October 25, 2011

hello, Allen

Some of you may recall reading about when I had to change my phone number. I gave up mine and naturally, got a new one. I was really intentional about it because for some reason I really wanted a 303 area code, but those are apparently a hot commodity, so you have to snatch em up early in the day. So I went, first thing in the morning, and out of a long list, I picked my new number. I guess I never really thought about where phone numbers come from. I guess I assumed they were regenerated by a computer and spit back out, new. But that doesn't really make any sense... eventually we'd run out, right? There can't just be infinite phone numbers. You can't retire them like football jerseys after somebody great had them. I don't know. I've never been great at math.

Needless to say, as I chose from the list of 303's, I unknowingly inherited a phone number from someone named Shelley. And I've been learning some things about Shelley. One of my favorite pastimes is to take context clues and try to piece together the whole story. It's kind of a weird habit and makes me feel a little creepy sometimes, but essentially, I want to be Nancy Drew. Or Harriet the Spy. Really either one would be fine. Anyway, here's what I know about Shelley:

After getting the new number, when I called Kansas, she came up on the caller ID as "Allen White." I know this because for months every time I called my house I was greeted with, "hello, Allen." Which was a real treat. I've decided [based on both my imagination and insinuations of information to come] that Allen is Shelley's sugar daddy. He paid for the phone, so it was in his name. Obviously.

Shelley gets constant calls from collections agencies and other angry sounding 1-800 numbers. Shelley isn't a very responsible spender, I've deduced.

This tidbit was also backed up by the fact that when I tried to change my phone number [which acts as your ID] at 24-Hour Fitness, they asked if I was Shelley, and if I would like to pay the money I owed them. I explained that I was not, in fact, Shelley, nor did I know who Shelley was, so no, I would not be taking care of her debt. That's the other thing about this whole deal - everyone who calls thinks that I should somehow telepathically know where Shelley is. I may have big dreams of covert ops, but I'm not magic, people, ok?

Shelley may or may not be incarcerated. Potentially in Washington. This I know because the other day I got a call asking me to confirm my advance pay account with which I could put money on a card to make phone calls from prison. "Ummmmmmmm, no thank you. I think I'm all set. Yep. Yes. I'm pretty surely sure."

The Child Support Enforcement Medical Support Facilitator Project would like to speak with her. That's a direct quote. I have no idea what that entails but it sounds like nothing I ever want to be a part of. [Maybe Allen was a baby-daddy too? There's just really no way of knowing.]

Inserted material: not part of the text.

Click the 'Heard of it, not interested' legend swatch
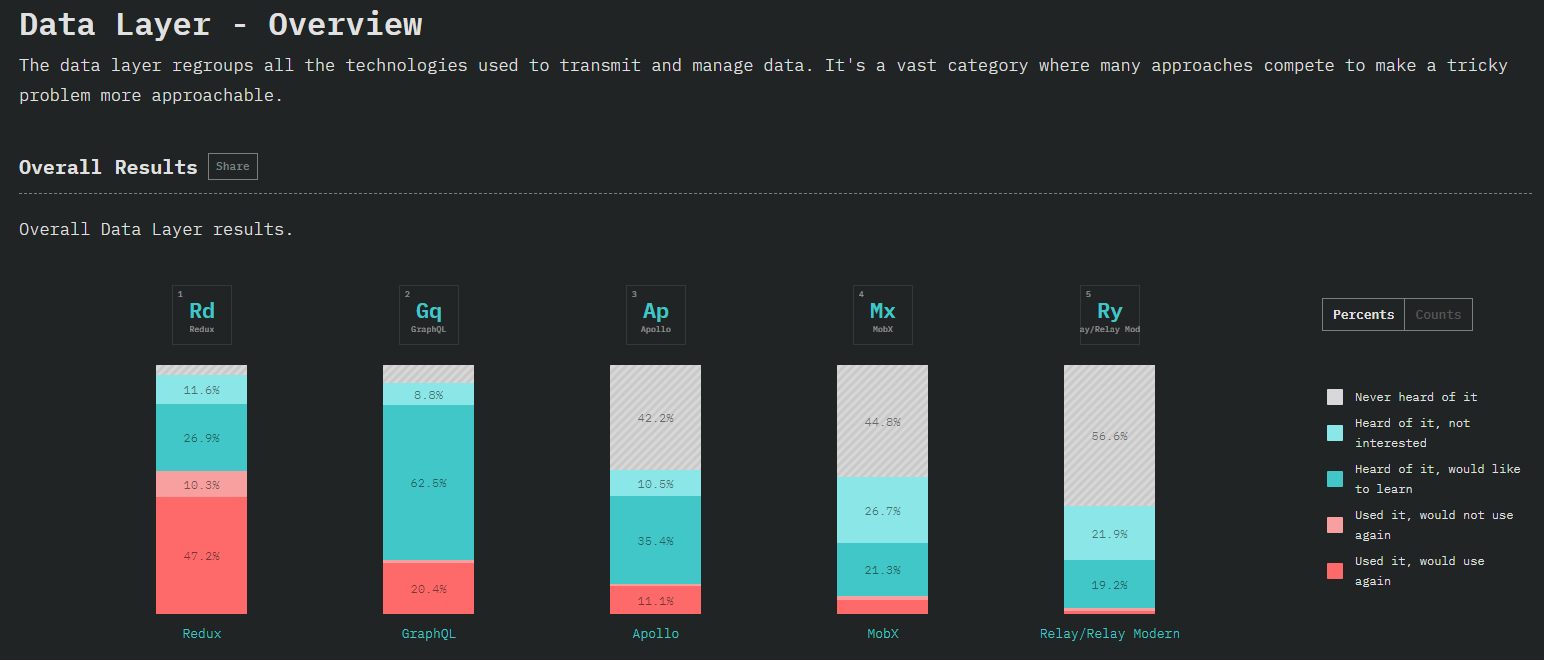Viewport: 1544px width, 660px height. click(1335, 433)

What's my point, you ask? I probably don't have one. In fact I'm sure I don't. But Shelley, if you're out there, take care of your biz-nass so these people will stop calling me and insisting I tell them where you are. Also maybe call sometime and explain to me just what happened with you to make your number become available in July of 2011 for me to swipe out from under you, because it sounds like it's a pretty convoluted story. And I really want to know if I'm right about Allen.

I guess I should thank you, too, because you have made getting a new phone number not only a fun game of sleuthery but also an exercise in gratitude. As in, fielding your phone calls makes me grateful that my most stressful calls are from my family members reminding me that someone's birthday is tomorrow and I haven't sent anything yet. And those are pretty stressful, and frequent, but not quite so much as the debt collectors and prison phone systems.

Thank God for small favors, that's all I'm saying.

5 comments:

SarahAnn said...

Firstly, I absolutely HAD to have a 303 area code also. The guy offered me a 720 and I was like, "Ew." (Queue Jimmy Fallon video that I overuse.) And it reminds me of that scene in the first Sex and the City movie (the kind of decent one) where Carrie's assistant gets her a new phone and she can't have the area code she wants and she feels like she lost her identity. "This is Carrie Bradshaw. Or at least I used to be."


But isn't it kind of crazy how the little things are the things we feel really define us? Hmm. I think I hear a blog post in the making.

Also, I love you. Please come back into my life.

PletcherFamily said...

This post is awesome. Do tell if you ever find out more about Shelly!

Kara said...

hahahaha i LOVE this. you are an excellent harriet the spy, goo! this also made me chuckle because when karita got a new phone the caller id thought she was billy gomez! she would get weird text messages saying things like "u took my shoes" and "hows life primo" bahaha

Thomas said...

i just really wish my life was as fascinating as yours.

spot on, allen.

mdh said...

So I've been a terrible blog-reader lately, but that won't be the case any longer. Forgot how much I love your writing -- this = awesome.

Also, I miss seeing you. Let's remedy this soon.